Yes, Lily James is a wildly stunning Disney Princess - but she never seems to think about it, herself. It's a charming enough trick to save the movie from being what it must otherwise be: a startlingly (for this day and age, at least) old-fashioned bit of gender prose. Given that we've recently seen Snow White as a Lord of the Rings and revised Maleficent as a sexual assault survivor, it seems a bit strange to find a Cinderella who behaves just like Cinderella - but with CGI mice.

Secretly, I suspect this is the core of the appeal. We can question and interrogate fantasy gender roles till we're blue in the face, and come out the better for it - arrow-slinging Katniss in the non-fairy tale side of things, or Anna and Elsa's clever emotional throughline in the Mouse House's regular stomping grounds.

(The Frozen sisters even turn up in a pre-Cinderella short film and herald the coming of Frozen 2, as though to reassure kids and parents that a Disney universe where winning the prince isn't the point will be right with us shortly.)

But all of this is right before Cinderella goes ahead and warmly intones that hey, winning the prince and wearing fancy dresses is fine too, if that's what you're after. In a progressive context, it feels more like choice than exclusion.
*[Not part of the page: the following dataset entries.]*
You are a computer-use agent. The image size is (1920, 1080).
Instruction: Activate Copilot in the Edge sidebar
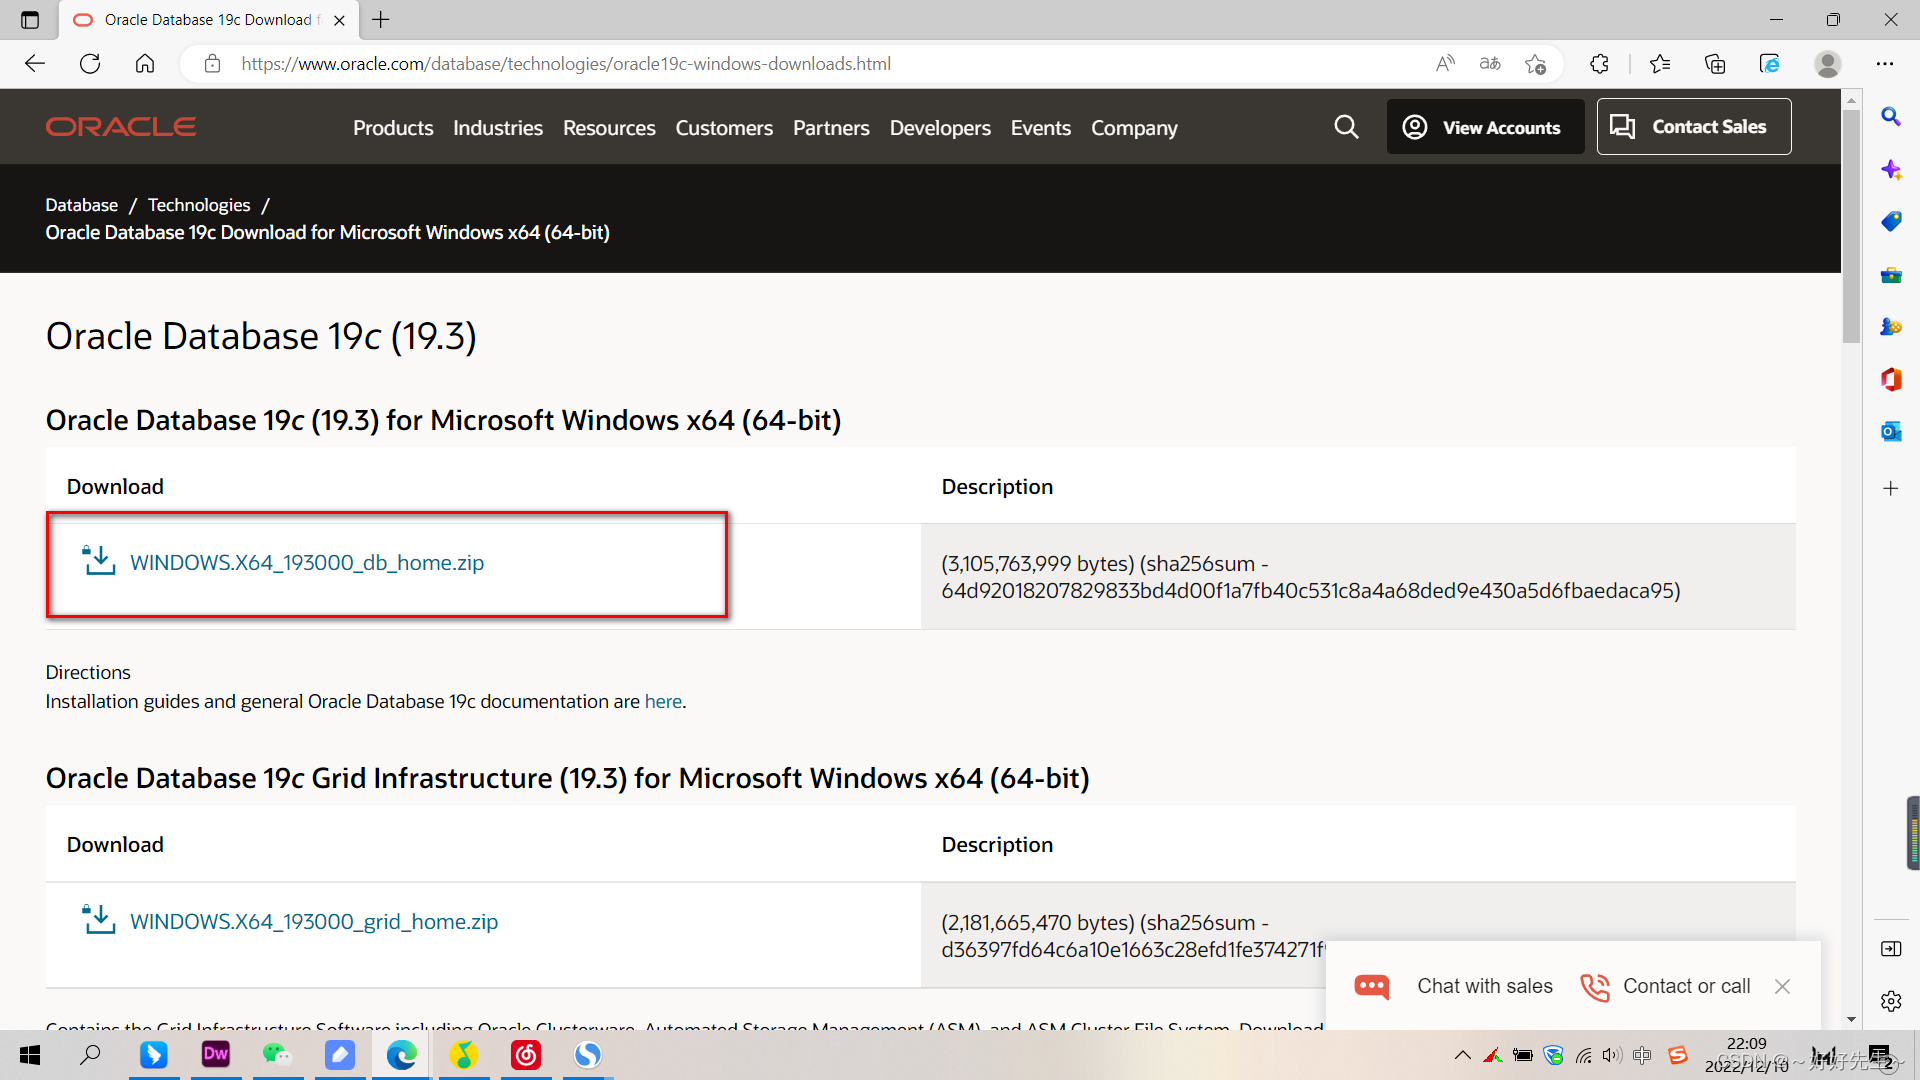(1892, 169)
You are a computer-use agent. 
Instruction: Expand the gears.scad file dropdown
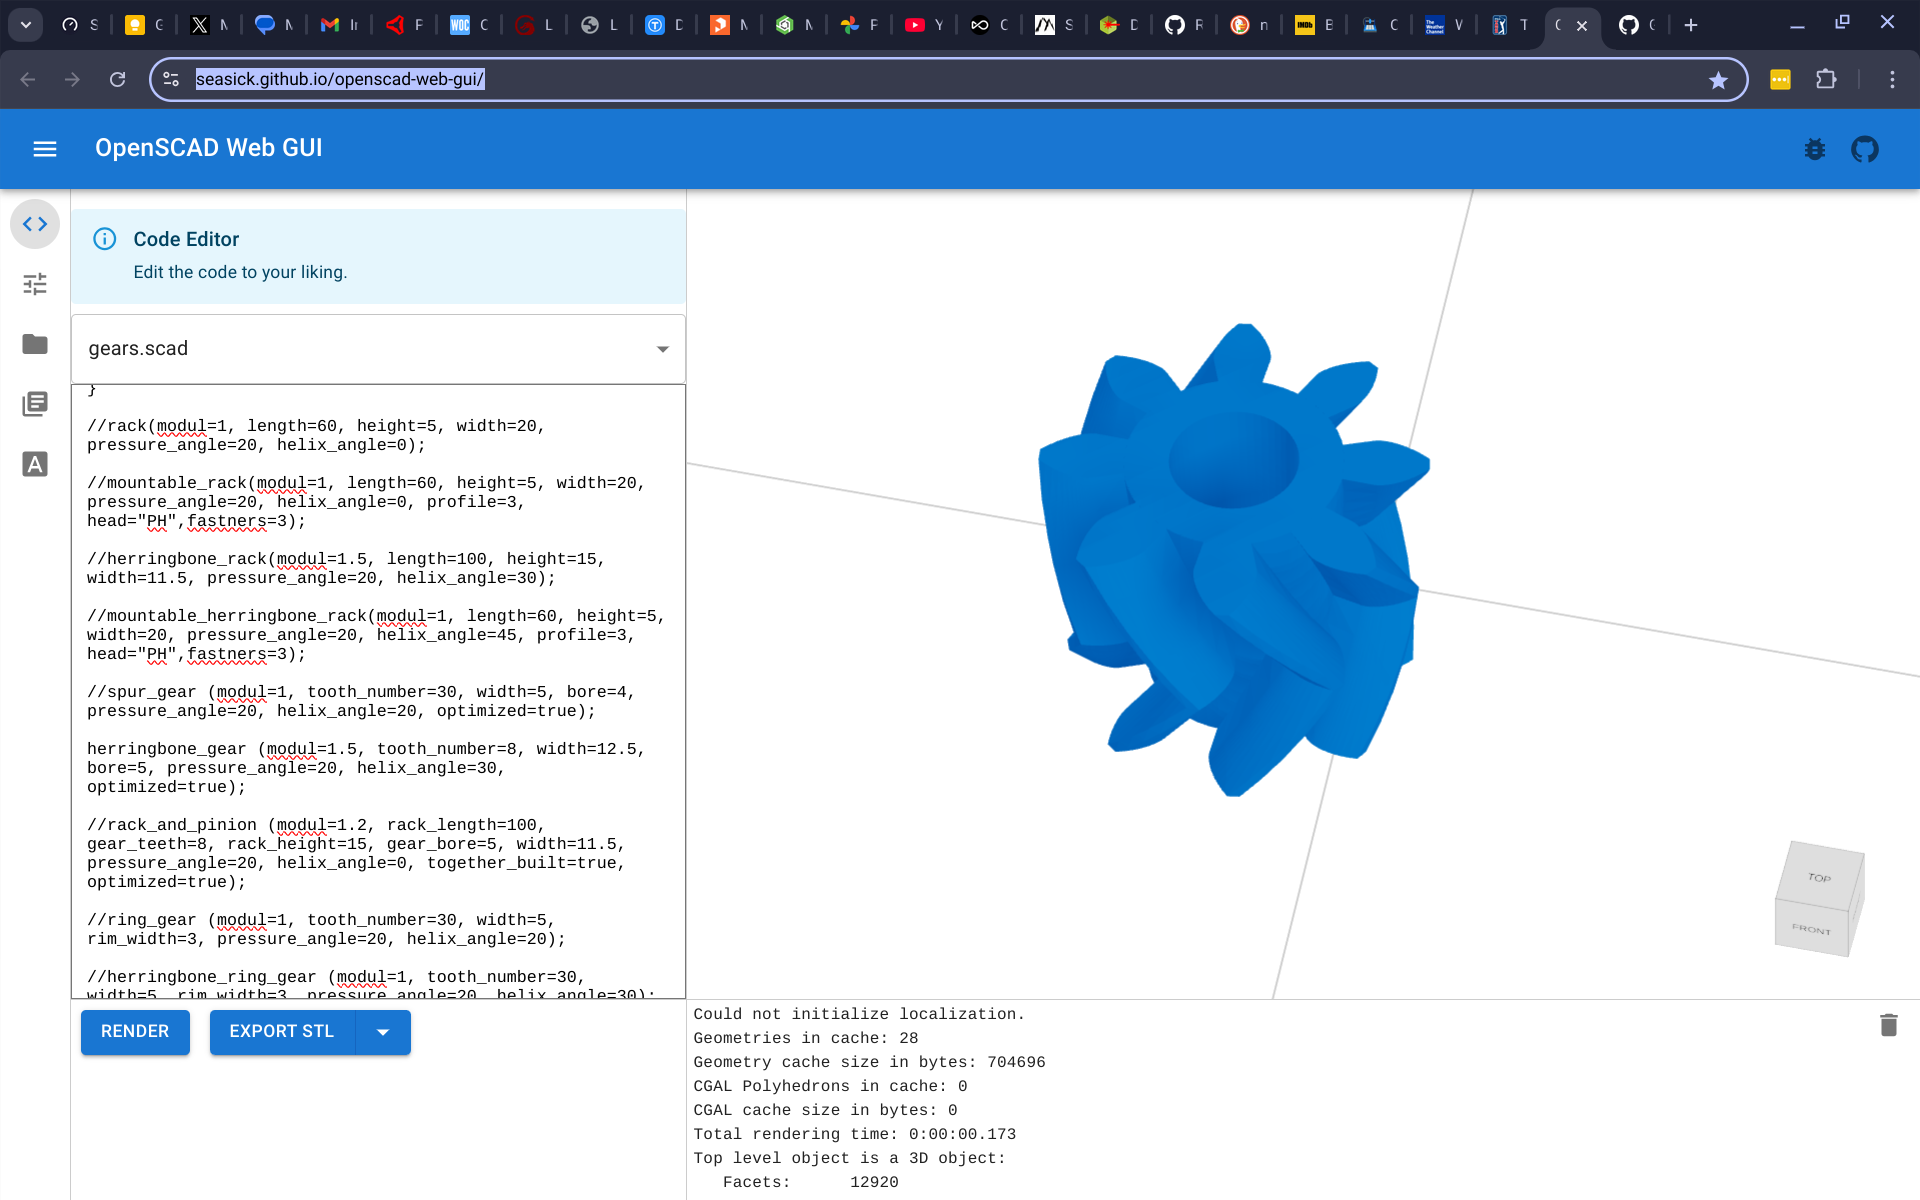click(x=662, y=349)
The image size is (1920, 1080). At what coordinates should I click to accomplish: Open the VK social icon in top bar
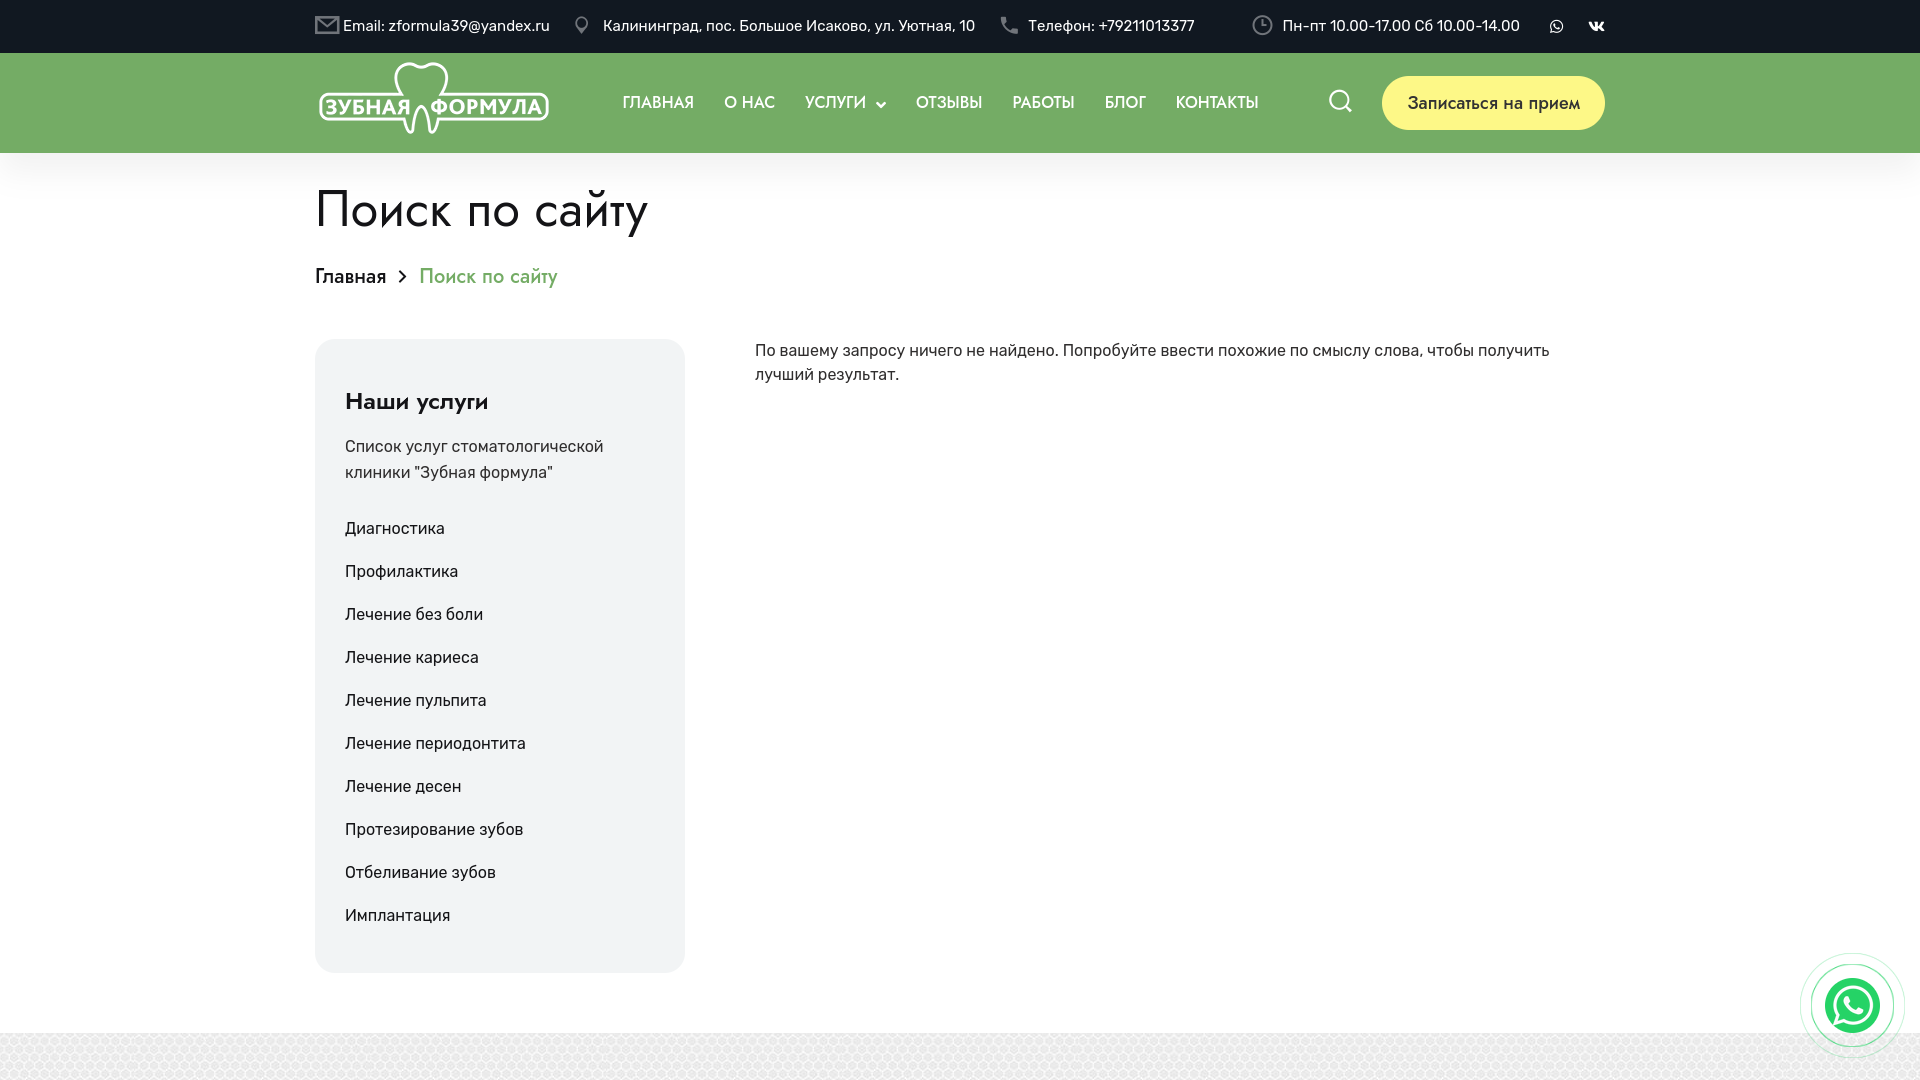pos(1596,27)
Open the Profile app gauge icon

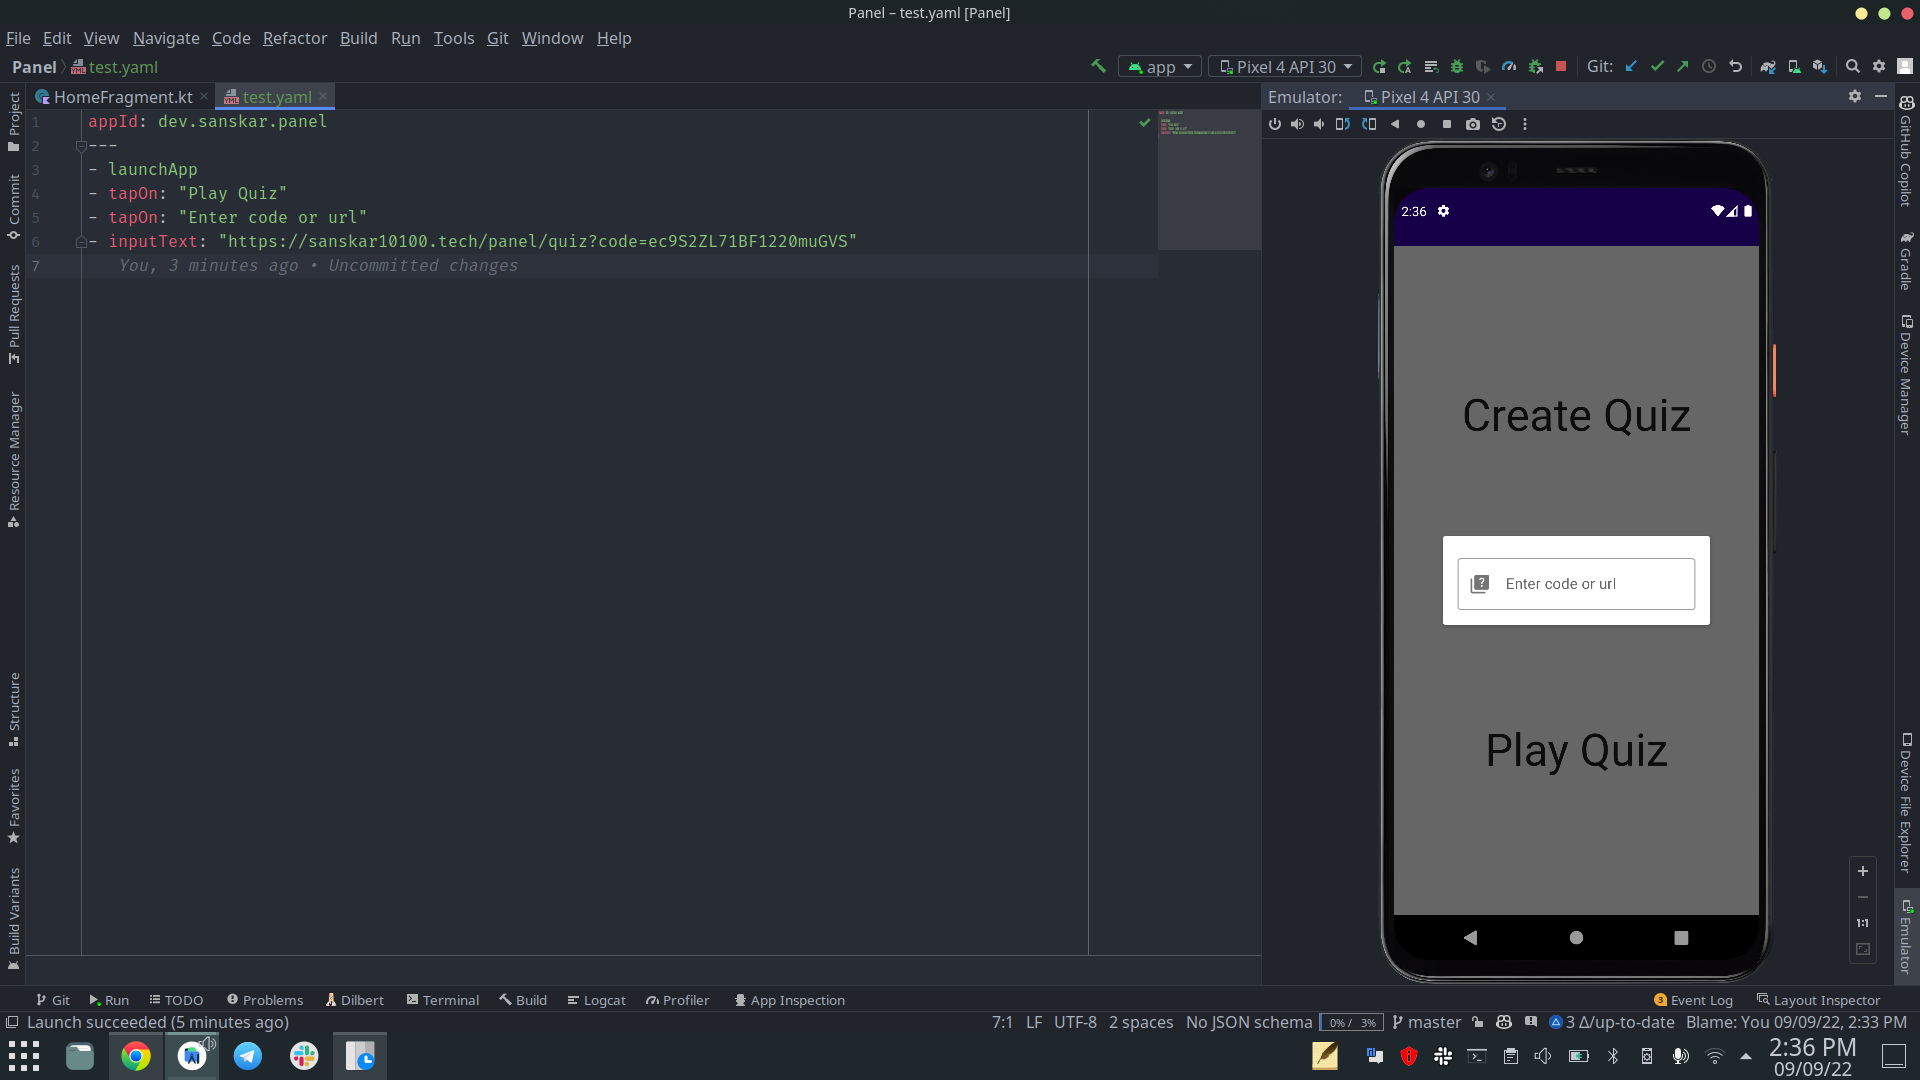coord(1509,66)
A healthy marketplace is driven by choice, always.

And in any event, business is booming in this part of the forest. Made for a slender (by these standards, anyway) $95M and bagging a cool $132M worldwide on its opening weekend, Cinderella is easily the most efficient and therefore effervescent volley in the genre thus far. Others will make more noise, but Cinderella will likely hold the record for profit for the foreseeable future.

Moreover, Cinderella bears all the marks of a film project with absolutely no illusions about itself or its purpose. Branagh, his team, and his cast know exactly what they're expected to deliver, so they deliver it. No fuss, minimal muss (some artfully directed soot, maybe), and a weather eye keenly on this story's particular horizon: kids who want to go to the ball, preferably in a magic limo driven by a lizard. The end.

There's something weirdly comforting about a movie that is so unabashed in its gender stance; more honestly, perhaps, than Jupiter Ascending, which has also drawn some interesting counter-reactions from audience members (predominantly female) bewildered by that film's wholesale dismissal by (predominantly male) film critics.

Cinderella is so un-subversive that it's almost subversive. It's told wholly from the perspective of its female leads, is ultimately a story about being a good person (courageous and kind, in the film's own words), but delivers its rewards for those values in the most classically Disney fashion imaginable: pretty dresses, a pretty castle, and a really pretty boyfriend.

As a character, Cinderella doesn't change or mature over the course of the story; she's the same girl at the ten-minute mark as she is on her wedding day. It's the movie that changes and contorts around her, as though it's being sucked down a black hole into its own inevitability. Of course Cinderella goes to the ball, wins the prince, runs from the prince, gets found by the prince, and marries the prince. Why else would any of us be here?

It's rote even in its charms, not unlike Kraft Dinner, the comfort food of the masses. Even Cinderella's nemeses - stepmother and stepsisters, all evil; Cate Blanchett and Sophie McShera and Holliday Grainger - can't muster up much of a fight, and are presented as utterly ineffectual. They have no better chance of bringing down Cinderella than Prince Charming has of falling for a footman instead of our heroine.

There's something reassuring in that - and the reassurance is the point, and why films like this will continue to bring in the bags of money. Just as much as kids occasionally need stories to be scary or different or challenging to the patriarchal soup in which they daily sit, they just as frequently need stories to be not scary, and deliver the Happily Ever After they're continually promised is out there.